Messi derrota a Cristiano en el sprint final
Varias causas pendientes se le acumularon a Messi en el comienzo del Mundial, la mayoría de alto rango. Le confrontaban con la posteridad. La más evidente era la más objetiva. No había ganado la Copa del Mundo en sus cuatro anteriores participaciones con la selección argentina, en los mejores años de su carrera. A los 35 años, en Qatar disponía de su última bala. Hasta entonces, sus éxitos en el Barça y el reconocimiento universal a su figura no impedían una constante subestimación con Maradona, particularmente agresiva en su propio país. Cabía una fórmula de equilibrio: llevar a Argentina a la victoria 36 años después del Mundial de México. Otro asunto ocupaba la atención mediática. Messi y Cristiano Ronaldo, los dos colosos de este siglo, disfrutarían de una última oportunidad para resolver el sprint más largo del mundo, a codazos de goles, récords, títulos y distinciones. Está claro quién se ha impuesto en la línea de llegada.
La rivalidad Cristiano-Messi ha sido fascinante. En 2004, cuando Cristiano comenzó a establecerse como la próxima gran estrella del fútbol, Messi emergió sin preaviso en el Barça. Irrumpió como un cohete, pero de diferente calibre que Cristiano. Dos portentos decidieron disputarse año tras año el liderazgo simbólico en el planeta del fútbol, acostumbrado a reinados individuales, palmarios, sin asomo de duda.
Nunca se ha visto algo parecido. A modo de ejemplo, basta contar los Balones de Oro que han conseguido. Por sobrehumanos que fueran durante muchos años, tanto Messi como Cristiano llegaron al Mundial de Qatar en condiciones muy diferentes a las de sus épocas de plenitud. Cuando el delantero portugués abandonó el Real Madrid en 2018, la erosión de sus facultades se hizo cada más visible. De la Juve pasó al Manchester United, donde lejos de reforzar su posición de mesías en un equipo que rechina desde hace años, se convirtió en un desagradable problema.
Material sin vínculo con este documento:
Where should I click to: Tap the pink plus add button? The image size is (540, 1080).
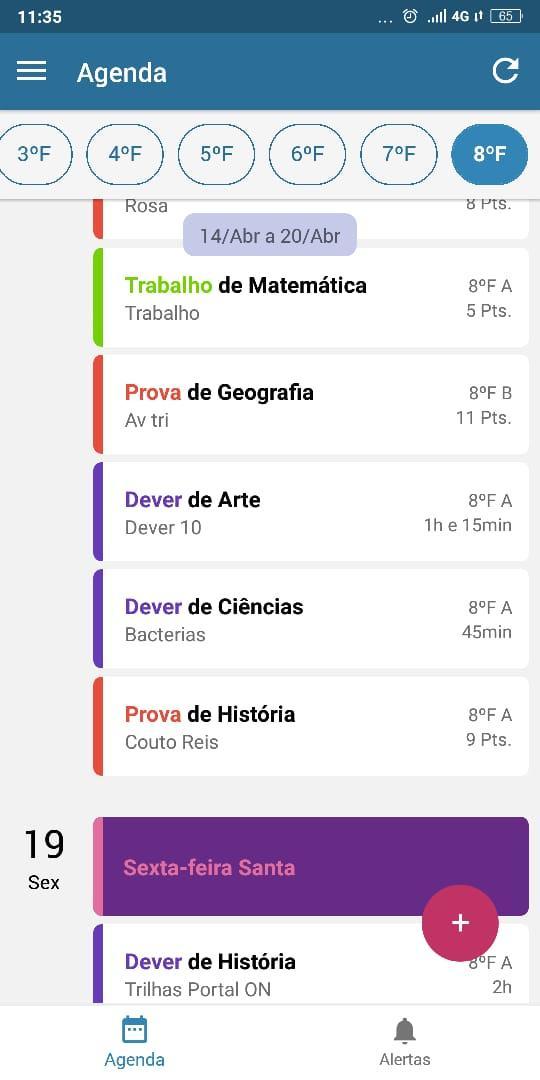459,923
Al igual que Cristiano Ronaldo, Messi siempre ha sido el futbolista alfa en sus equipos, resumidos en dos: Barça y Argentina. En los mismos días que Cristiano giraba su curva, Messi se sumergió en una época desastrosa del Barça: catástrofes de Anfield y Lisboa (8-2 que todavía trastorna la vida del club), burofax a Bartomeu y rechazo de Laporta. Fichó por el PSG con 33 años, después de 20 años en el Barça. No conocía ningún otro club. Sí cambió algo importante en su nuevo destino. Messi se reunió con sus dos sucesores generacionales: Neymar y Mbappé.
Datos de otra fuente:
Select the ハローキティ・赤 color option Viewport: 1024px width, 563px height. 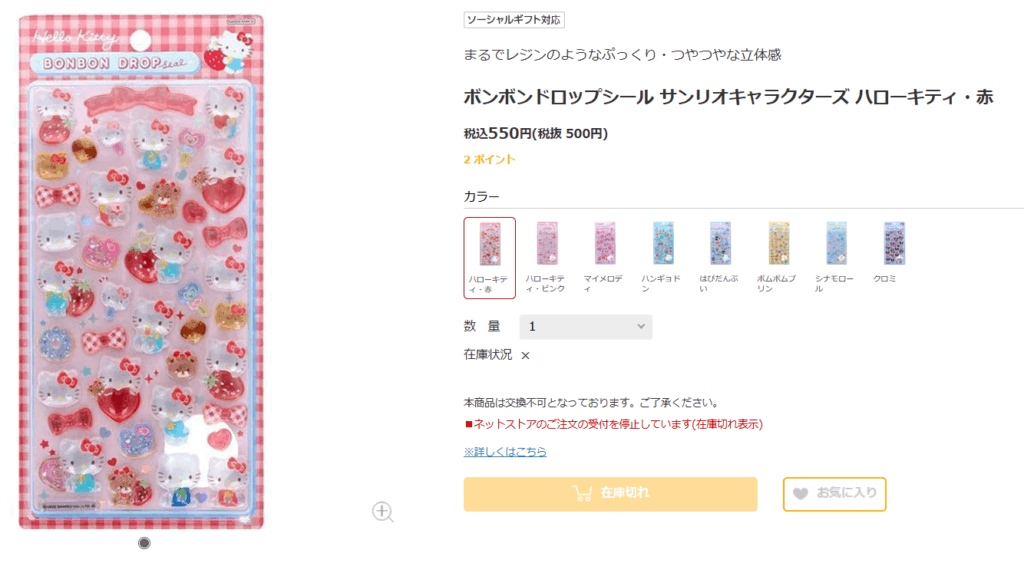point(490,257)
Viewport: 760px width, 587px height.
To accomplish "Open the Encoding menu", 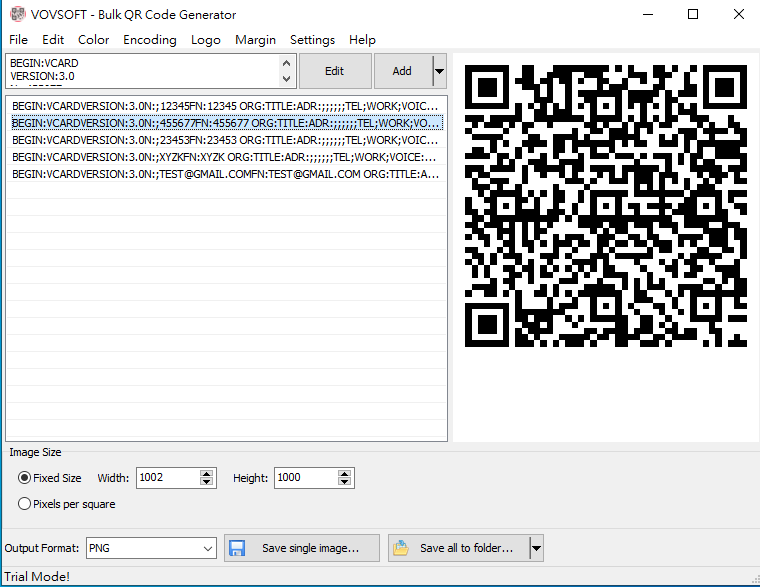I will pos(150,40).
La gestión del crepúsculo en el fútbol es un complejísimo proceso que, en el campo de las figuras, invade egos tan gigantescos como el vértigo que produce el abismo del ocaso. En esta cuestión, Messi se mostró adaptativo. No forzó en el PSG un combate sin piedad por el liderazgo. Prefirió significarse como moderador de las fricciones entre Neymar y Mbappé. Se quitó algo de foco y llegó sin ruido, y más descansado que nunca, al Mundial de Qatar. Por primera vez no estaba sometido al brutal desgaste de una temporada completa.
Inmerso en una fea guerra con su entrenador en el Manchester United, hace tiempo que Cristiano Ronaldo perdió la perspectiva de su nueva realidad como futbolista. No es, ni de lejos, el jugador que fue. En su última deriva se ha convertido en un jugador problema, pero no en inservible. Como a Messi, pero sin el liderazgo real del argentino, el Mundial de Qatar le ofrecía la gran posibilidad de conquistar la única cumbre que le faltaba por alcanzar. No tenía mala compañía. La selección portuguesa había reunido una colección de estrellas, con mejor cartel en el mercado que los jugadores argentinos.
Lejos de aprovechar esa ventaja, Cristiano funcionó como un elemento disgregador. Se aproximó mal a su última oportunidad y la tramitó peor. El Mundial perjudica su extraordinario legado, más aún después del impecable ejercicio de Messi, ganador del Mundial, aclamado en Argentina y claro vencedor en su larguísimo sprint con Cristiano Ronaldo.